Recordemos como dijimos antes cuando hablábamos de la cultura quinqui: el fenómeno de la heroína —basta con ver El pico o incluso películas que podrían considerarse “del otro bando” como Arrebato (1979) de Iván Zulueta para entenderlo mejor— era más ubicua que casi cualquier cosa en la España de esa época.
Pero el Pirri, además de todo lo citado más arriba, era encantador. Tanto, que en su deambular por la ciudad capital cruzó su camino con un guionista: su nombre era Gonzalo Goicoechea.
Quizás sea momento de empezar a acrecentar el mito con leyendas que no están del todo claras ni grabadas en piedra: se dice que el Pirri escapaba de un robo menor (un paquete de cigarrillos) y se cruzó con “otros como él” que estaban yendo a un casting.
¿Es verdad? Cómo saber. ¿Es hermoso? Claro que sí.
Goicoechea —periodista de Interviú devenido en guionista quinqui de la mayoría de las películas de De la Iglesia—, se la pasaba buscando “no actores” y encontró oro cuando se cruzó con el camino de quien, para muchos, se convertiría en una leyenda.
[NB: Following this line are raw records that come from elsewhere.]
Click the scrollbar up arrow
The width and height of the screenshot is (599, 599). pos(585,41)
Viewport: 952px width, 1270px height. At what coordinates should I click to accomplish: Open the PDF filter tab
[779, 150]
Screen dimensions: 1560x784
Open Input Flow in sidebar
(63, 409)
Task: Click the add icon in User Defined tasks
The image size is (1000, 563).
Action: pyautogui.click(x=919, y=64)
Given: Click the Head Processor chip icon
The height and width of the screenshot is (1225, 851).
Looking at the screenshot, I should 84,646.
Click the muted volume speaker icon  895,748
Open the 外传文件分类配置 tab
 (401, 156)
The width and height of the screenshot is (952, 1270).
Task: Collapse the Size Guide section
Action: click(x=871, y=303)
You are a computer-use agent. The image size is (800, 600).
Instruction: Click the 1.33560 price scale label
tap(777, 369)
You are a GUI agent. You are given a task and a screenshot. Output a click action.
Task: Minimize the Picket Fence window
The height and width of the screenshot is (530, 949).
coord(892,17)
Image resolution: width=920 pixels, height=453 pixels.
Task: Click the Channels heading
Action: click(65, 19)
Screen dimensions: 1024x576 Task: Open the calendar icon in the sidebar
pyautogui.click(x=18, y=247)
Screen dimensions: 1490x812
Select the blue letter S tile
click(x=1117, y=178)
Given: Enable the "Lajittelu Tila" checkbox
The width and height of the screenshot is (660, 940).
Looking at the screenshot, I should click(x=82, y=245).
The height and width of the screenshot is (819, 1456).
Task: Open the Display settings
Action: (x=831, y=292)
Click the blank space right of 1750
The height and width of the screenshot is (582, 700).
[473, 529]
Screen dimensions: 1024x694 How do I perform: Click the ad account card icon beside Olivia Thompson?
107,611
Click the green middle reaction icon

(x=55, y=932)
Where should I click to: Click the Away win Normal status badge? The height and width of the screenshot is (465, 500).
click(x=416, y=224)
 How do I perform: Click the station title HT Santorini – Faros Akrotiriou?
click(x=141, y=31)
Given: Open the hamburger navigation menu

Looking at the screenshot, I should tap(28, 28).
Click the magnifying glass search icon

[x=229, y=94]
Porque lo que pasó con el Pirri fue bastante cercano a eso: una leyenda de un género marginal del cine español.
Fue casteado de inmediato para un pequeño papel en Navajeros, luego en Maravillas (1980) de Manuel Gutiérrez Aragón, luego en la quizás menos quinqui pero igualmente furiosa La mujer del ministro (1981), luego en Colegas (1982) ambas de de la Iglesia, en El sur (1983) del más serio Víctor Erice, en La ejecución (The Hit, 1984) de la por entonces joven promesa del cine británico Stephen Frears (!), en El pico 2 de de la Iglesia, y en varias más como Sé infiel y no mires con quién (1985) de Fernando Trueba.
Por si justo no estás haciendo cuentas, el Pirri empezó su carrera a los catorce años.
Todos los que se cruzaron con él hablan de un profesional que venía con los diálogos estudiados a la perfección y una capacidad de improvisación casi única. Basta verlo en escenas donde no tiene ni diálogo, cómo la atención se va a él casi invariablemente.
Uno de sus últimos papeles —uno muy pequeñito— fue en La estanquera de Vallecas. La intención de de la Iglesia era darle un papel más grande, pero el Pirri estaba preso por robo a mano armada y era difícil que se pudiera comprometer más que para alguna salida transitoria.
Porque, quizás no haga falta que te lo aclare, los berretines seguían ahí, solo que con una carrera cinematográfica a cuestas.
En lo que hubiera sido algo hermoso pero —spoiler alert— no pudo ser, el Pirri empezó a trabajar de crítico de cine en un programa periodístico en 1988. Acá lo podés ver dando sus pareceres de Robocop (1988) de Paul Verhoeven.
En esta presentación televisiva, igual que en la anterior que te dije que no veas todavía, pero que seguramente ya viste porque ya sé muy bien cómo sos (?) se puede notar el por qué el Pirri era una leyenda.
Podríamos arriesgar sin temor a equivocarnos que los programas de tele invitaban al Pirri para reírse de él y no con él. Lo que hace en ambos casos, y en casi cualquier caso que puedas encontrar por ahí, es dar vuelta la situación y terminar riéndose de los que pensaban que tenían todo claro.
Desgraciadamente, esta vida en los medios duraría poco. El Pirri, la versión oficial dice que de una sobredosis, la extraoficial —esto es, la que no es de la policía— dice que fue la policía pero nunca lo sabremos, dejó esta dimensión en mayo de 1988, apenas dos meses después de esa reseña de Robocop. Tenía 23 años.
No: nunca te prometí que nos íbamos a cagar de risa.